Maria Alice foi da minha turma de estudantes de Ciências Sociais ainda no
Brasil e raramente conheci uma pessoa tão talentosa e dedicada quanto ela. Uma
Acadêmica em estado quase puro, profunda conhecedora dos primórdios da nossa
República. Mary del Priore é outra grande admiração minha, pelo empenho em
trabalhar a História como Ciência e, ao mesmo tempo, valer-se de uma linguagem
acessível ao público em geral. A atenção que dá a alguns temas novos, como o
papel da mulher na vida brasileira, é realmente louvável. É uma amiga querida,
que, toda vez que encontro, é um verdadeiro prazer.

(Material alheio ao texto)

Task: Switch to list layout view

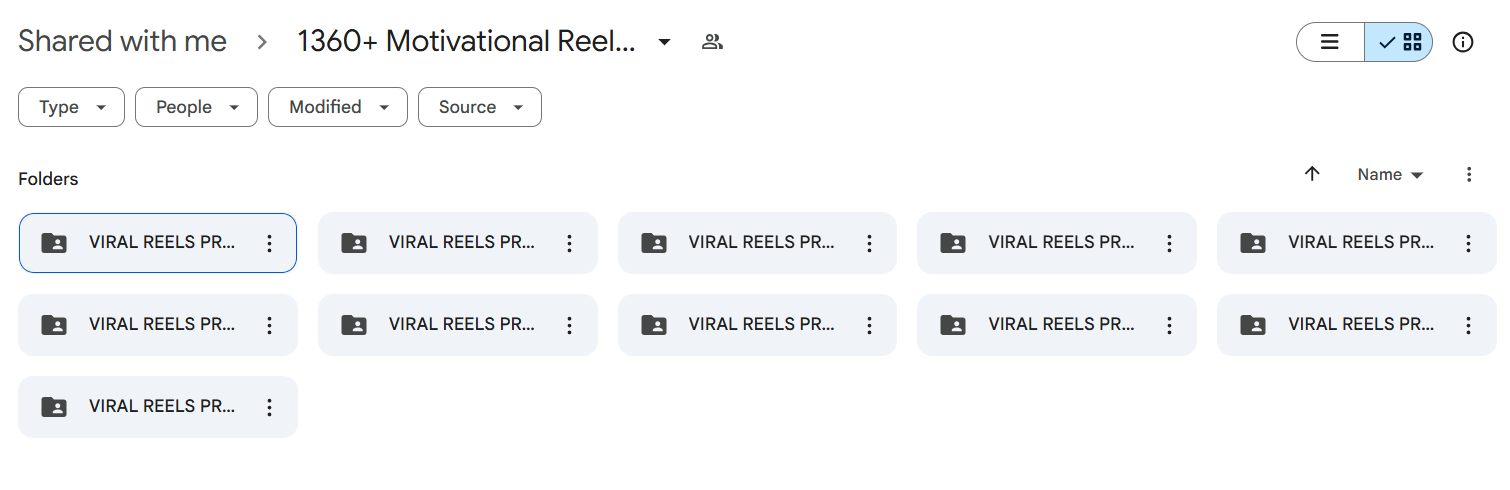Action: point(1330,42)
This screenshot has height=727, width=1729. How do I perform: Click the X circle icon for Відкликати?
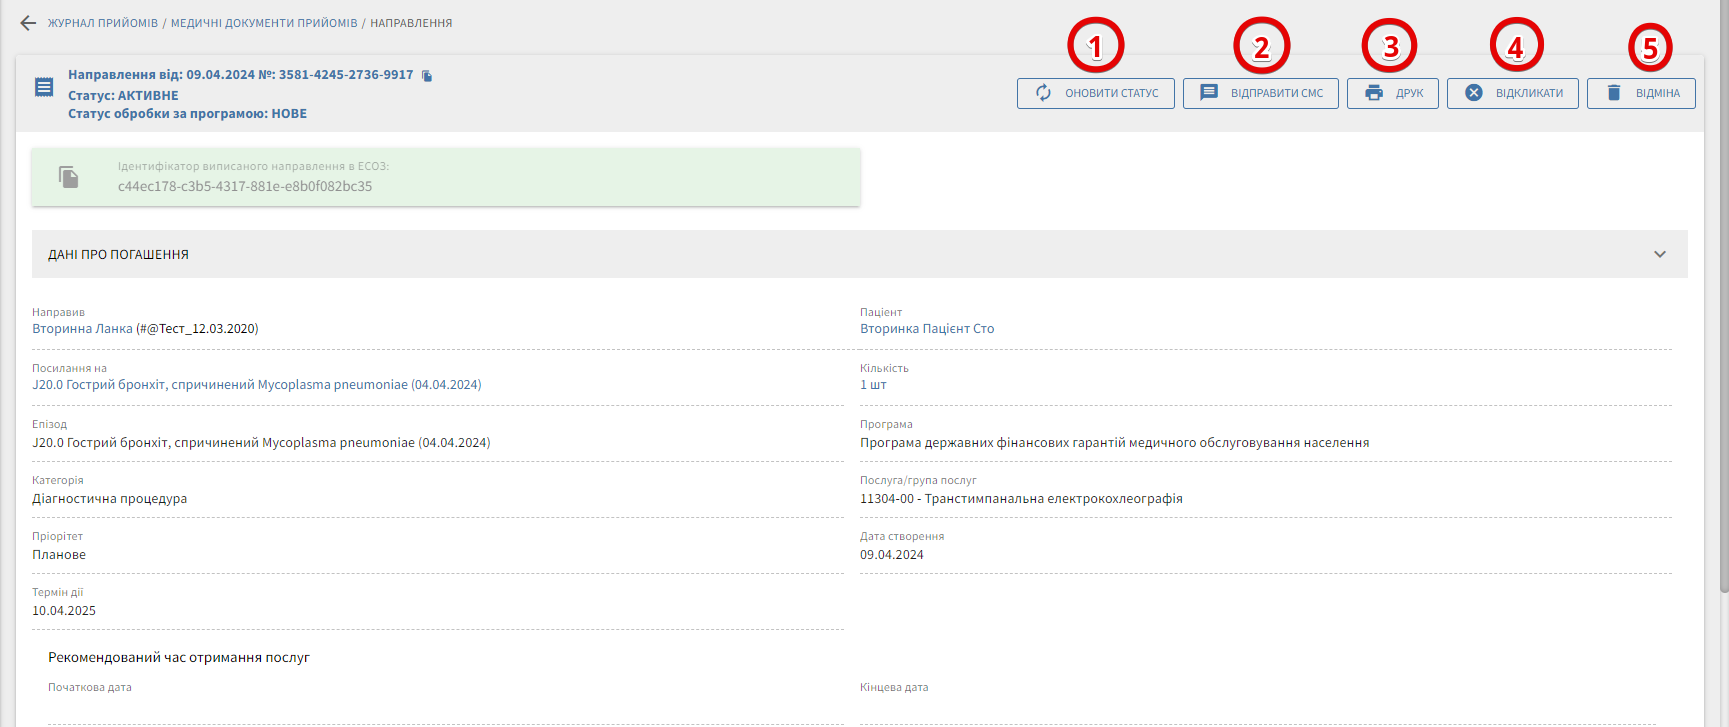pos(1474,93)
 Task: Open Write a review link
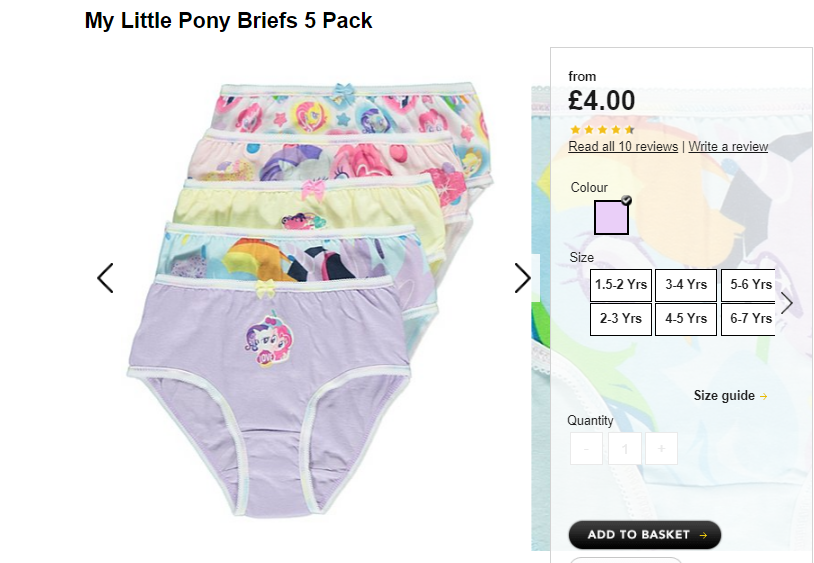[x=728, y=147]
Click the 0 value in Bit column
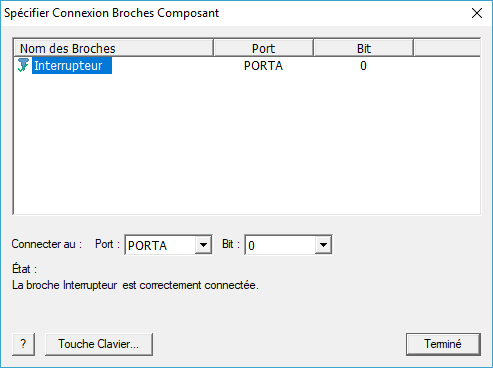493x368 pixels. click(x=363, y=66)
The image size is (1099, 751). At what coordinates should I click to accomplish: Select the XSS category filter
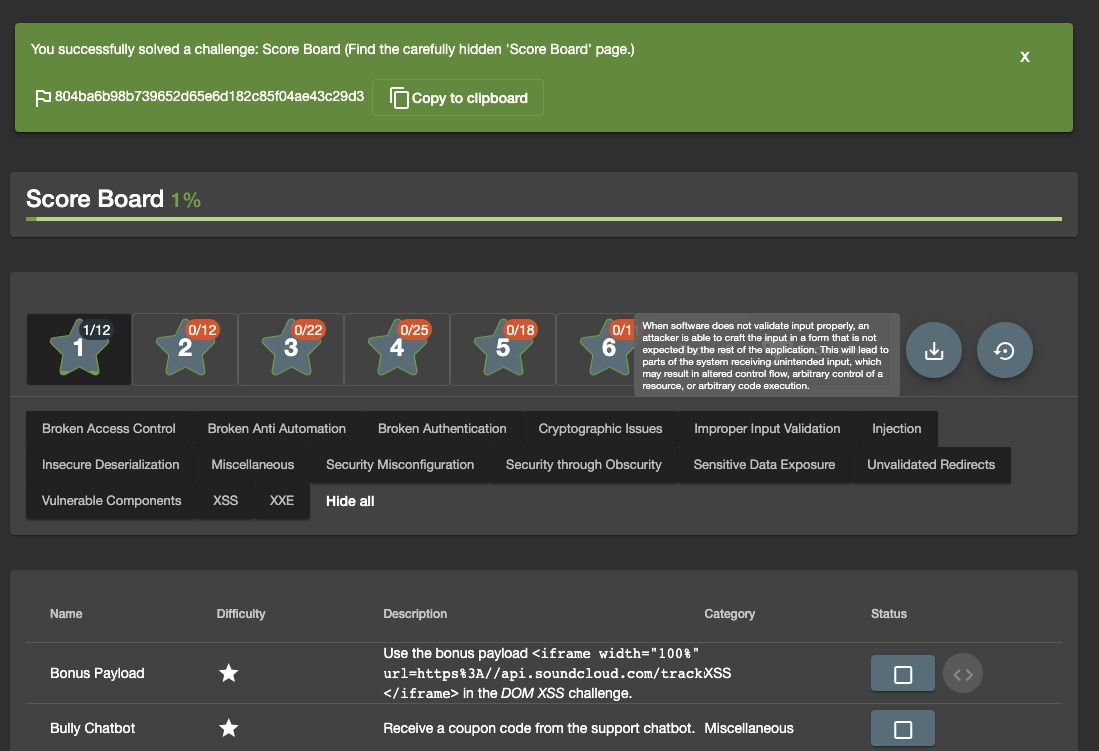pyautogui.click(x=225, y=500)
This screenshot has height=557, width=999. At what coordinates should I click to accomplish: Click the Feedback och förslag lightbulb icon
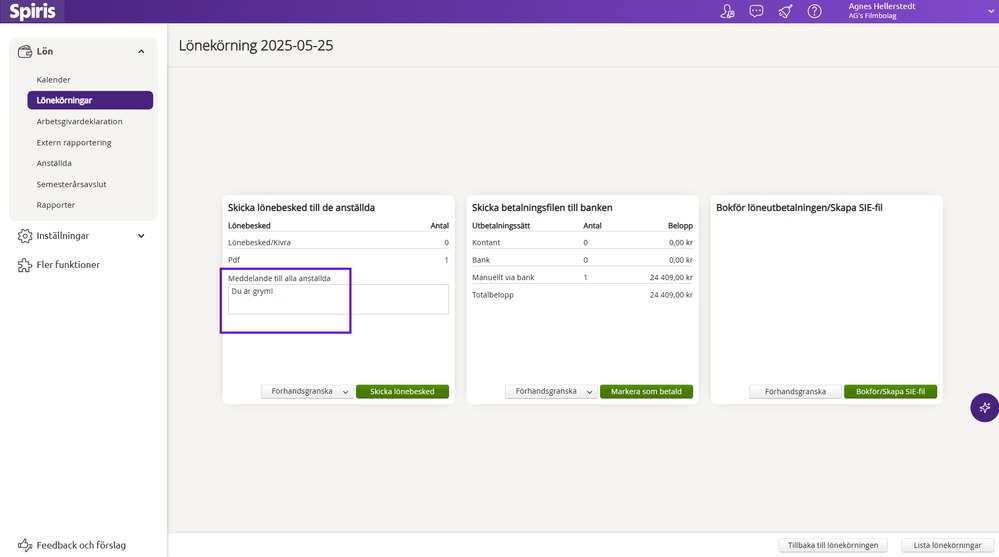25,546
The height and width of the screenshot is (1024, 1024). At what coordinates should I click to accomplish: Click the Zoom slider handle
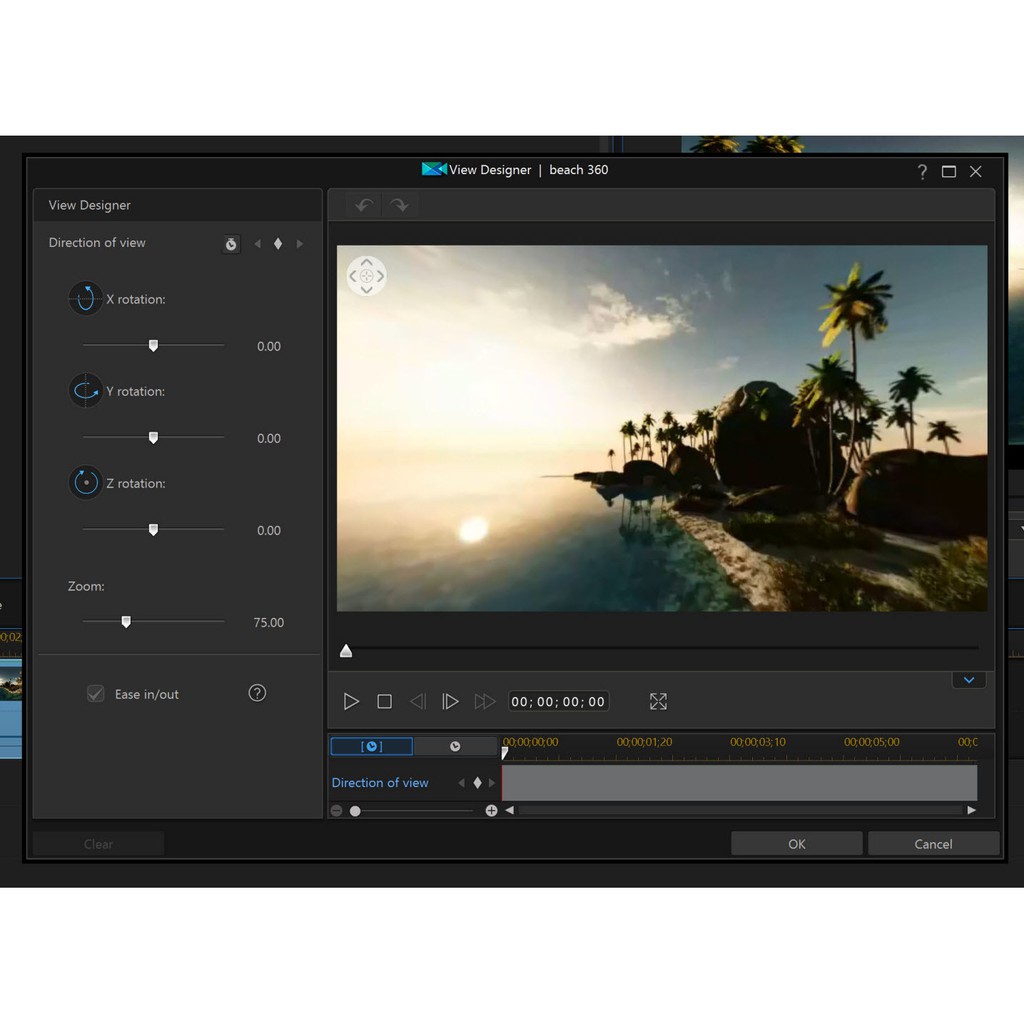tap(126, 622)
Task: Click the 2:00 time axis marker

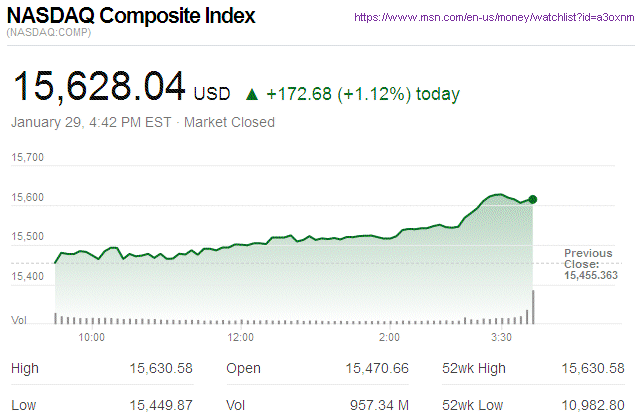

Paulo Ribeiro Cunha vem examinando os embates travados na
área militar entre constitucionalistas e golpistas. Ele também se dedica ao
exame das ações de autodefesa armada perpetradas pelo PCB nos anos 50 e 60. É
muito sério e rigoroso em suas pesquisas e mais um querido amigo que fiz, desde
o final dos anos 90. O Paulo é sociólogo de formação, mas eu costumo dizer a
ele que é um historiador de alma.
Atuei com Francisco Carlos, estudioso sério do chamado tempo
presente, no livro que organizei para a Editora Europa, História pré-colonial
do Brasil. Luiz Felipe de Alencastro, que chegou a ser meu professor em
Vincennes, na França, apontou seu olhar para o mundo Atlântico, revelando a
importância do eixo Portugal, Angola e Brasil na construção da nossa
nacionalidade. Theodor Zwinger, um médico e pensador suíço impregnado de ideais
da Renascença, escreveu certa vez que era sinal de uma “nobre honestidade preservar
e celebrar com gratidão a memória daqueles que consideramos úteis” ao
conhecimento. O estudioso suíço pertencia a um período em que não havia a
cultura científica de um lado e a cultura artística ou literária de outro. Não
quero dizer com isso que as diferenças não existam, mas que o diálogo não pode
ser interrompido. Um historiador do porte de Nelson Werneck Sodré sabia
perfeitamente disso. A desconfiança dos intelectuais em relação às Ciências
exatas, por exemplo, pode ter ocorrido da Revolução Industrial para cá, os
literatos se comportando como os operários ludistas, que quebravam as
máquinas.
Não houve muita mudança nesse cenário desde então, com
exceção do Círculo de Viena, reunindo, nos anos 20, filósofos e cientistas na
capital da Áustria. O escritor Charles Percy Snow abordou, com brilhantismo,
essa questão da desconfiança em relação à tecnologia, sobretudo, há cerca de
cinco décadas. Em nosso tempo, um dos poucos a perceber e praticar isso é o
filósofo Edgar Morin. Entre nós, eu me recordo que Ferreira Gullar reivindicava
a necessidade de os jornais abrirem seus espaços para uma atividade crítica de
caráter científico, como já se dava com os livros e, em menor escala, com as
Artes Plásticas. Cristovam Buarque é um desses que reúne formação humanística e
técnico-científica. Alguns jornais universitários, como o Jornal da USP e o
Jornal da Unicamp, vêm preenchendo um pouco esse papel. Ainda bem. Seja como
for, eu me considero um privilegiado por esse convívio todo e pelo aprendizado
que esses historiadores e outros estudiosos me proporcionaram. Todos tiveram
peso em minha percepção do trabalho historiográfico. Ninguém escreve a História
sozinho, como tampouco ninguém faz a História sozinho.